Not paying for a service means you don’t need to enter any bank details hence about privacy in the end. 
Having 2 options doesn’t make it less private tho. More choice means more convenient depending on who’s your user and if they do care about privacy or not.
It’s like allowing you to pay in cash, Monero, Bank details or PayPal for example.
Some are better than others but people should understand by themselves which category of users they belong to and what they do care about.
A product that would be “sorry but Monero only here” is not very sustainable nor practical if your users might not be interested by privacy.
Overall, some products are privacy-only while others are privacy on top of a cool set of features.
Not sure listing recommendations based on a subjective criteria of privacy defaults should be a concern.
If you so have a bit of self-criticism you should read the entire page of a given need, weight the pros/cons, then decide for yourself which one you like the most.
Spoon feeding by letting people speedrun their account creation by clicking on 3 big blue buttons that are defaulting to privacy-respectful flows should not be a criteria of any sort.
Simple example to illustrate the point above: if you go to checkout a product and it defaults to Apple Pay while the option below is for Monero, should it be listed down the chain on the recommendation page just because it is not selecting Monero first?
No, the most common should be the default from an inclusive and generic UX.
You don’t default to a minority.
Yet you can allow the minority to pick their option.
Another example: if you have a website that asks for your gender, should it default to they/them (or “don’t identify”) over a more common male or female?
Probably not.
People not identifying as male or female still have the choice to opt in for something different yet it is not the default and that’s fine.
Mostly a question of product design, UX flow, probability defaults.
A product that doesn’t pick my niche defaults should not be tagged as inferior because I’m the singularity here.
Also again: people should just read and make up their mind when there is 2 choices to pick from.

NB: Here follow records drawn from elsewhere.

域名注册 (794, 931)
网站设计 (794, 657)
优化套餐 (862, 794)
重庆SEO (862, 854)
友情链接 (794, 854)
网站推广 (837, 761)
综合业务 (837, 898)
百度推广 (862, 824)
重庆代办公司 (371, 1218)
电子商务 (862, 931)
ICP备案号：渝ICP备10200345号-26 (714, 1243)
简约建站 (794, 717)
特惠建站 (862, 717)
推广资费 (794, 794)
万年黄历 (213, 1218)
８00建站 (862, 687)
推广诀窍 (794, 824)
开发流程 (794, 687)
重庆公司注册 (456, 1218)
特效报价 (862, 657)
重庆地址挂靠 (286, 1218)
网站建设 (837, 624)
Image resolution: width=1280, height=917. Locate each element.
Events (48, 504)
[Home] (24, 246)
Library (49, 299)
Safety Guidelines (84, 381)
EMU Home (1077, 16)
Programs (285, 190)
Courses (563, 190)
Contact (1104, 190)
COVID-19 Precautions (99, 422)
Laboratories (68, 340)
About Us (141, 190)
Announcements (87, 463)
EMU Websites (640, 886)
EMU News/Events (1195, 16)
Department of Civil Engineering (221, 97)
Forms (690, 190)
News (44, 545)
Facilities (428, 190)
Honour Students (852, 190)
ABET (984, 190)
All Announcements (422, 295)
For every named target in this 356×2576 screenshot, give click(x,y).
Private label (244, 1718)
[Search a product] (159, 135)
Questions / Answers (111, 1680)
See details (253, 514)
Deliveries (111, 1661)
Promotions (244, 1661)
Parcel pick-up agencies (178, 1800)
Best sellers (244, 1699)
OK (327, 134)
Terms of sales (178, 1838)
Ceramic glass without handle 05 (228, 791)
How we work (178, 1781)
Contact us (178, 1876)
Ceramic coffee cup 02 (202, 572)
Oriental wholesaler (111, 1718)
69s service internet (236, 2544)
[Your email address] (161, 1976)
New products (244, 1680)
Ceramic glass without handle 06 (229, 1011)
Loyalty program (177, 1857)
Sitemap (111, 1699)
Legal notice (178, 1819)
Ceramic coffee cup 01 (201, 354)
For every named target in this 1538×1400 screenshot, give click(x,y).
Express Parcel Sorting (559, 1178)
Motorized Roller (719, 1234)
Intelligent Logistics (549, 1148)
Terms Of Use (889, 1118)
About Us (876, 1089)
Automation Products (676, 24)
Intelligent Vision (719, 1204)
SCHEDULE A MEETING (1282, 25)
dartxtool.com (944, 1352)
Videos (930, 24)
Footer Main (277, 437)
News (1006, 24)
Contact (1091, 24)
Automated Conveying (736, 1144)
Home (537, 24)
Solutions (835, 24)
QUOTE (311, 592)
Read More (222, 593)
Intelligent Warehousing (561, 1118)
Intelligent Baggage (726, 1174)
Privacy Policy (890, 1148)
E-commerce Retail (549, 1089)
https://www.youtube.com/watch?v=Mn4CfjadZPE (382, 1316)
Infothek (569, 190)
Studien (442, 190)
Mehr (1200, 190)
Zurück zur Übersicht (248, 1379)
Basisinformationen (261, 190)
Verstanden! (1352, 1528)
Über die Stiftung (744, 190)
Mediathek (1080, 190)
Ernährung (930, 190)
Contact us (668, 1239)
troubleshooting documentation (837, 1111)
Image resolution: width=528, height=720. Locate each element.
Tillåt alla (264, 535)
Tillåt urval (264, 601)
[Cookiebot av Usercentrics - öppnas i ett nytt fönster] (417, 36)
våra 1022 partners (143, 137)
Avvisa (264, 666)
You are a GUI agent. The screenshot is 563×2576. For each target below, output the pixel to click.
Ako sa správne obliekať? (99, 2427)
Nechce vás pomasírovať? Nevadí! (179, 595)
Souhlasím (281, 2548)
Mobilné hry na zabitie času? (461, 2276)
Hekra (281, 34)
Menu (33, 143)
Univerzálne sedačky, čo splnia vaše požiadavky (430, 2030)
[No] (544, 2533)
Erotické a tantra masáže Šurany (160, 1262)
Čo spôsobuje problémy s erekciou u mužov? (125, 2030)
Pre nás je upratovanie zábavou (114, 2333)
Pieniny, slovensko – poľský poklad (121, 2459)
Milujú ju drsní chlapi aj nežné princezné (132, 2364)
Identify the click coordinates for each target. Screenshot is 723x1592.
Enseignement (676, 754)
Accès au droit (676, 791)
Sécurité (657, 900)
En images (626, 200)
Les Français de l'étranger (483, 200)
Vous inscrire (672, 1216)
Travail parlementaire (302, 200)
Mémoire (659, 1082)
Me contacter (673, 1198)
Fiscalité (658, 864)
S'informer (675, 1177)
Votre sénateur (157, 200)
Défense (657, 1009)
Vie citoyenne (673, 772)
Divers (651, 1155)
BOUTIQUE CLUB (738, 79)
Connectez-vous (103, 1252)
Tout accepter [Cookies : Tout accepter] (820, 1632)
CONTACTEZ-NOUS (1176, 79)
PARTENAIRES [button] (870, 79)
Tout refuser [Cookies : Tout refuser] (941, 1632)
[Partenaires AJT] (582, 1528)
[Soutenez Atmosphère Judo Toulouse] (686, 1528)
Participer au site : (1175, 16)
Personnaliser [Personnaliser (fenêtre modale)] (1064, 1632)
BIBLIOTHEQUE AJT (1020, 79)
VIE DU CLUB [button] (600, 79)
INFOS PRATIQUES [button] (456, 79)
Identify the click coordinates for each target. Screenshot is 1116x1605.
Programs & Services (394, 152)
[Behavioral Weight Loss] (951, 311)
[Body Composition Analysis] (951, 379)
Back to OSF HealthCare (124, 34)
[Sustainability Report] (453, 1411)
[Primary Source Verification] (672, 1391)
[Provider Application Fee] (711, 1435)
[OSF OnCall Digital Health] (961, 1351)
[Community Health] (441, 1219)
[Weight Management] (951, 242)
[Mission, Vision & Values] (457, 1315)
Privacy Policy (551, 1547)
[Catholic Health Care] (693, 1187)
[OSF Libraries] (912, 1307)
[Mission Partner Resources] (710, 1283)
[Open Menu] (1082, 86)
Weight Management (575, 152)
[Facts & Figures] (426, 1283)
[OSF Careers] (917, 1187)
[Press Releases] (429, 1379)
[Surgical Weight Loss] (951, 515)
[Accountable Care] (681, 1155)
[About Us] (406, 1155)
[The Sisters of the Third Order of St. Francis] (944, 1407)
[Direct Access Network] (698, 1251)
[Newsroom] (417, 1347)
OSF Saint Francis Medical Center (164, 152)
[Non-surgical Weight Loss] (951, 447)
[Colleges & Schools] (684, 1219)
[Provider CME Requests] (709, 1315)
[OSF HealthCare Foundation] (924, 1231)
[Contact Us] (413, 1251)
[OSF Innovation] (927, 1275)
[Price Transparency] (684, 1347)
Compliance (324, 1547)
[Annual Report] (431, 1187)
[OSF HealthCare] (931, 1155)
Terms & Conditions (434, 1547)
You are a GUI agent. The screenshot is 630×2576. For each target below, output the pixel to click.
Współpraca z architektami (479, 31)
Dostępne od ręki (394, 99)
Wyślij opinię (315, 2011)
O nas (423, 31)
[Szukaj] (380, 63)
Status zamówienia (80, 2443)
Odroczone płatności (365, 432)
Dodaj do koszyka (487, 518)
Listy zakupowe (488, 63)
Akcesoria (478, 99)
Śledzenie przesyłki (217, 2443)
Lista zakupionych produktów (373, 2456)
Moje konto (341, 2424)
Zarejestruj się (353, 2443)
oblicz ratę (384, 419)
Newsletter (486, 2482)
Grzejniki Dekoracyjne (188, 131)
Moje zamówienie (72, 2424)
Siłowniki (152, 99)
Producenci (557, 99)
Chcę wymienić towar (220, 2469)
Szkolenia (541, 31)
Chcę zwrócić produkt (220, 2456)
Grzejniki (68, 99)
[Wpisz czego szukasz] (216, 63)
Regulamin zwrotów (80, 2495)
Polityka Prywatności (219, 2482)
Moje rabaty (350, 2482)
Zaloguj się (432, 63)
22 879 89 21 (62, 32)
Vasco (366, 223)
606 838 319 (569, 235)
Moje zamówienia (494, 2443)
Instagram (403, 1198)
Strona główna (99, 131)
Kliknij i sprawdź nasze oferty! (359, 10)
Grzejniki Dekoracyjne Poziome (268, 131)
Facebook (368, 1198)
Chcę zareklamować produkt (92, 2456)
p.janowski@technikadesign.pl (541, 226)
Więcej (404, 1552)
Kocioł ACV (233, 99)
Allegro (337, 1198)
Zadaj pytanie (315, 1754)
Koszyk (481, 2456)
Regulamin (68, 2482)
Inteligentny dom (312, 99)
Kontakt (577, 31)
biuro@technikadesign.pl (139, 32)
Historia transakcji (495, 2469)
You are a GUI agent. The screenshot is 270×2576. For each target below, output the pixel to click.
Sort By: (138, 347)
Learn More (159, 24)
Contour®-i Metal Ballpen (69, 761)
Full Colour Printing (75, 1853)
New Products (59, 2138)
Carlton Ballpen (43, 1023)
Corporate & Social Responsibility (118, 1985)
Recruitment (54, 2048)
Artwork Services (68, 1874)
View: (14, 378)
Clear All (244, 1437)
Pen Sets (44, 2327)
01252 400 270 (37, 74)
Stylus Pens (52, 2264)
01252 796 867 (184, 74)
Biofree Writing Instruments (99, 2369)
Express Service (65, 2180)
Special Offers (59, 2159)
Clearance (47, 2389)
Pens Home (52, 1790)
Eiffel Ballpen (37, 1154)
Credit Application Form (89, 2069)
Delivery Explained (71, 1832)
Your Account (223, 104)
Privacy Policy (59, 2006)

It’s not too much brain power if we’re honest.
PG is already picky and chooses quality over quantity. Hence not sure further subjective ordering is needed.
Alphabetical is a good idea in general but not for when a product is overall inferior to the other based on features, street-cred or other objective points as mentioned above.
If one has a feature over the other that is far more important to you than the other, you can make that choice for yourself.
Having those details added to the recommendation is meanwhile a very good idea if it’s a strong argument in favor of it (Aegis allowing for something very extra over Ente for example).